Header search directories and order
Clang uses a single vector SearchDirs to store header lookup directories. The first part of this directory contains quoted header directories, and the rest contains angled header directories. Quoted header directories are passed in by -iquote
. Angled header directories are passed in by -I
. function tells the details of how to construct this search directory.
Basically, #include "foo.h"
will search from index 0 of this vector. While #include <foo.h>
starts from somewhere in the middle. See code here. The small distinction matters when you have a header with the same name as an existing system header.
There is one more cavelet here. I always hear that quoted include will search current directory first. So basically, #include "foo.h"
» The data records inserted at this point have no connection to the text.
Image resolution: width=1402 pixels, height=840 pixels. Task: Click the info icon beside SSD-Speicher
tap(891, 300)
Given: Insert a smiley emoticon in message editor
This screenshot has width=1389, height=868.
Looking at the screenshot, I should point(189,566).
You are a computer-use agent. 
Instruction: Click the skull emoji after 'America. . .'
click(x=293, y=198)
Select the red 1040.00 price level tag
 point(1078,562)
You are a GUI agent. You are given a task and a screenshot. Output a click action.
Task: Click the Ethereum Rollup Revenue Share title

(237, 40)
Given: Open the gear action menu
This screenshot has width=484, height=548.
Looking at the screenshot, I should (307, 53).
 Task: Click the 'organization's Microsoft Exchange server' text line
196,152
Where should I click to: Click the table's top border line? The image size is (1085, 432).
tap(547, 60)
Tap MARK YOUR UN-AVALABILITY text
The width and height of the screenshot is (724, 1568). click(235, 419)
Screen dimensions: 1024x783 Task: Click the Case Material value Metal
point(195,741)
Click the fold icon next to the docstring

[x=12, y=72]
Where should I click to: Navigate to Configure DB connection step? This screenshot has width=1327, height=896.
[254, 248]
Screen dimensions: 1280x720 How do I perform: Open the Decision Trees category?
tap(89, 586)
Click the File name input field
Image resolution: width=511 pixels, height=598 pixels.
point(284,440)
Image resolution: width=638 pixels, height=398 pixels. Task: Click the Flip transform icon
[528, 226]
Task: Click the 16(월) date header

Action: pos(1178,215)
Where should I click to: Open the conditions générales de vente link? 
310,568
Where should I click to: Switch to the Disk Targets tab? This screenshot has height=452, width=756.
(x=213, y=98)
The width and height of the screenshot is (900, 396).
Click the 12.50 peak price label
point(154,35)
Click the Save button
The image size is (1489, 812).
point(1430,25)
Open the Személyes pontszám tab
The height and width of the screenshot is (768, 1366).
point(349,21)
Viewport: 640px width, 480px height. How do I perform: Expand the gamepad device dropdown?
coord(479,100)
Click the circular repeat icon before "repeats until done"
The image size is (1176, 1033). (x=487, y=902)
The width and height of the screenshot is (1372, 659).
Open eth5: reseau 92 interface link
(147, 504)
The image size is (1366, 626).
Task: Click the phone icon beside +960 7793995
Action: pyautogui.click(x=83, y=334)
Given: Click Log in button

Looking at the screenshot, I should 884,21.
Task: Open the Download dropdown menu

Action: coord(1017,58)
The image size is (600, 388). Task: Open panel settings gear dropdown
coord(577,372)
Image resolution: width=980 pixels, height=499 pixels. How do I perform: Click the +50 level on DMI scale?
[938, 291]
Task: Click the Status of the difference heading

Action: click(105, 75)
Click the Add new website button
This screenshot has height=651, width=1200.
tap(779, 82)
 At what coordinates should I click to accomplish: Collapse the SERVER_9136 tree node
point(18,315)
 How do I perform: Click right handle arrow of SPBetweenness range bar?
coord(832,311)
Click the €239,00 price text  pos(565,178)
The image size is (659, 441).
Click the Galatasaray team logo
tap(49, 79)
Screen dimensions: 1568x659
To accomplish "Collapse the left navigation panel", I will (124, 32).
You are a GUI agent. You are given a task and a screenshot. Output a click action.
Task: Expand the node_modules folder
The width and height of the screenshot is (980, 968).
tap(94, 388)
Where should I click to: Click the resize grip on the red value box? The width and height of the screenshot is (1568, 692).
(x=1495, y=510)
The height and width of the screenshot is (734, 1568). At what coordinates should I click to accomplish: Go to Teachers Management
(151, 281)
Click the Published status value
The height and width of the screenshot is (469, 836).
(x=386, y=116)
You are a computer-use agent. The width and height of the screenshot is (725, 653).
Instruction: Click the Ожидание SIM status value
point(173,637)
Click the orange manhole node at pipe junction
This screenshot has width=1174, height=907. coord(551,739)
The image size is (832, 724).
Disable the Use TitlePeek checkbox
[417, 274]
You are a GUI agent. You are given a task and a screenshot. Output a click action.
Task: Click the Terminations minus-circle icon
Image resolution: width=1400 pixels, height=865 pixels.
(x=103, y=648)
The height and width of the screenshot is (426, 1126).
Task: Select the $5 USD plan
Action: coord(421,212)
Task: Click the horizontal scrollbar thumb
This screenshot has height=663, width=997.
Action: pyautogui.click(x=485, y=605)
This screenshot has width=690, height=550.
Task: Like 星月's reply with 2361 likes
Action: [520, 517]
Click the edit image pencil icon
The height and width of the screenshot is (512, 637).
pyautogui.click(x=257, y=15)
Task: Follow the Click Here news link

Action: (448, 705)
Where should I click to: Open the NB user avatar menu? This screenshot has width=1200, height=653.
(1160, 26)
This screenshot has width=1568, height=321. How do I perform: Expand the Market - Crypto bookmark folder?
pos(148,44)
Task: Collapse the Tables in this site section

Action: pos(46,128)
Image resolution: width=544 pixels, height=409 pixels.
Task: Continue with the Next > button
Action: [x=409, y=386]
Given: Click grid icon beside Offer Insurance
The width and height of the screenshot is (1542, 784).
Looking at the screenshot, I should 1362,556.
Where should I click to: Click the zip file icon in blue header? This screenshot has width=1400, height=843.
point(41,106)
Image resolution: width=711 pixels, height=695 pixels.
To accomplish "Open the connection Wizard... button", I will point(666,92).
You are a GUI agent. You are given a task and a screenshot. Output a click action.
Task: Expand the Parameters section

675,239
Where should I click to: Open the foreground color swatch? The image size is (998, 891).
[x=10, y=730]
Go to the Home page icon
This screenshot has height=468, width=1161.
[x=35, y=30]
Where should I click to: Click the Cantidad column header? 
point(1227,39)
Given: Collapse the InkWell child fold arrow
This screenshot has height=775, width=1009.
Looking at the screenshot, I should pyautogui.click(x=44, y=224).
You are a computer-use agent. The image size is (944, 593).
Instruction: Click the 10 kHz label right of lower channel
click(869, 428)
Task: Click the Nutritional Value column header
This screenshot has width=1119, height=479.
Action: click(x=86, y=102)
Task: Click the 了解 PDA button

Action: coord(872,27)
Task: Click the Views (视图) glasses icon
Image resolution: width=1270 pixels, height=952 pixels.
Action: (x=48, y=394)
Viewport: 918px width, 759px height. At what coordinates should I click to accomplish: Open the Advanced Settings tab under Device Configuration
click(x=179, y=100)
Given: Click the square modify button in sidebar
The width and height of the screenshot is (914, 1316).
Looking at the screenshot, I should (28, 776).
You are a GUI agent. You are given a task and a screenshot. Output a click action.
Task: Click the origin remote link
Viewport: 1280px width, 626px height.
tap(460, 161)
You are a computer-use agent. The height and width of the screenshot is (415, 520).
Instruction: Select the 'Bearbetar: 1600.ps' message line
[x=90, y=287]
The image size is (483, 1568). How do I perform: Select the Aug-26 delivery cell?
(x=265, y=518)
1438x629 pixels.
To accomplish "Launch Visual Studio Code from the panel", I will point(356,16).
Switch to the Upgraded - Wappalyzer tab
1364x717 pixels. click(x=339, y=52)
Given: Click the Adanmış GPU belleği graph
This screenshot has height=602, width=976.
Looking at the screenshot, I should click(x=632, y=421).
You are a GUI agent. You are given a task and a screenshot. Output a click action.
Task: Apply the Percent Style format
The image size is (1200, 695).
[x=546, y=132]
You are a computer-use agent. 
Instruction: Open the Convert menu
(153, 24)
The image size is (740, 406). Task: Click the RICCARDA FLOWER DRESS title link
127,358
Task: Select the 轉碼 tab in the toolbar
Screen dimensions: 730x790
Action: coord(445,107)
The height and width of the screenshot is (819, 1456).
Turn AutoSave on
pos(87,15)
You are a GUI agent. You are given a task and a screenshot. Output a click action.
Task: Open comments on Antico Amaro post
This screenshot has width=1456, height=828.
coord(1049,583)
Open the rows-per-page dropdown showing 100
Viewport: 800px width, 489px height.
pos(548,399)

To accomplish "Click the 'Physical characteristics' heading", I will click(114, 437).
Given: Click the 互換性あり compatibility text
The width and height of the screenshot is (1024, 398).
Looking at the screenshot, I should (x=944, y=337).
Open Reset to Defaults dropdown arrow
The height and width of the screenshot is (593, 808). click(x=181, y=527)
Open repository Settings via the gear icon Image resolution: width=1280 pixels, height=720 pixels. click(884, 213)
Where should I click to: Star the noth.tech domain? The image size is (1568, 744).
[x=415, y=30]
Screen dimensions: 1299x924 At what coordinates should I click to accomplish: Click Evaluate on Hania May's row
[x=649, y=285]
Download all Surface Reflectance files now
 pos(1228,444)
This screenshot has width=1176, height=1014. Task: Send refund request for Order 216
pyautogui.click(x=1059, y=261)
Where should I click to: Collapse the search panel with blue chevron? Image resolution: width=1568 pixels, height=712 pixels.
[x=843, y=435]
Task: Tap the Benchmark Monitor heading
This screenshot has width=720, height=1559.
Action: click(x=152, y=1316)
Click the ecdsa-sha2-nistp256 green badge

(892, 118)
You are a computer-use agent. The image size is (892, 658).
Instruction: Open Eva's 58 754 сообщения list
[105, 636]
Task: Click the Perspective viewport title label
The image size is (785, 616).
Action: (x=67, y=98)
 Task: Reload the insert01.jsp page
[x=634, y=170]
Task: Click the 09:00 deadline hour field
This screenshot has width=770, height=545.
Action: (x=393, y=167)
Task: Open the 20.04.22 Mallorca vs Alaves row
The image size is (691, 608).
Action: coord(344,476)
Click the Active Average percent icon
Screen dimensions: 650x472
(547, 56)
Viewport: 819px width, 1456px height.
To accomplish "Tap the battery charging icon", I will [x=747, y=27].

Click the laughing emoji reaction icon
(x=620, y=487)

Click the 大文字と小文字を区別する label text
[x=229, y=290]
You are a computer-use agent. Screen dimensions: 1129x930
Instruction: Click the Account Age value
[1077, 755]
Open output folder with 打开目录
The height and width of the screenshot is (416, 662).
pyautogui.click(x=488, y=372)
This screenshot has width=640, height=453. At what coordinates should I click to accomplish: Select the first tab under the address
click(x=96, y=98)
will first search the header in the current directory. This part is implemented here.
1
if (!Includers.empty() && !isAngled && !NoCurDirSearch) {
This part is executed before searching the SearchDirs
vector, so current folder has the highest precedence. Above check shows that this special rule is not allowed for the angle style import. Also, there is a parameter NoCurDirSearch
to disable this behavior. Includers
here is set to the current file’s full path.
IR
When I read paper “The LLVM Instruction Set and Compilation Strategy”, I surprisingly found that LLVM .o file contains IR code, but not machine code. This is quite different from GCC. In GCC, source code is first preprocessed, and then compiled to assembly, i.e., .s files. Then this .s file is assemblied to .o file, and finally linked by the linker. So this means LLVM’s linker can potentially do more optimization.
TODO: find some reference on LLVM linker performance. It may be much slower than the gcc equivalent.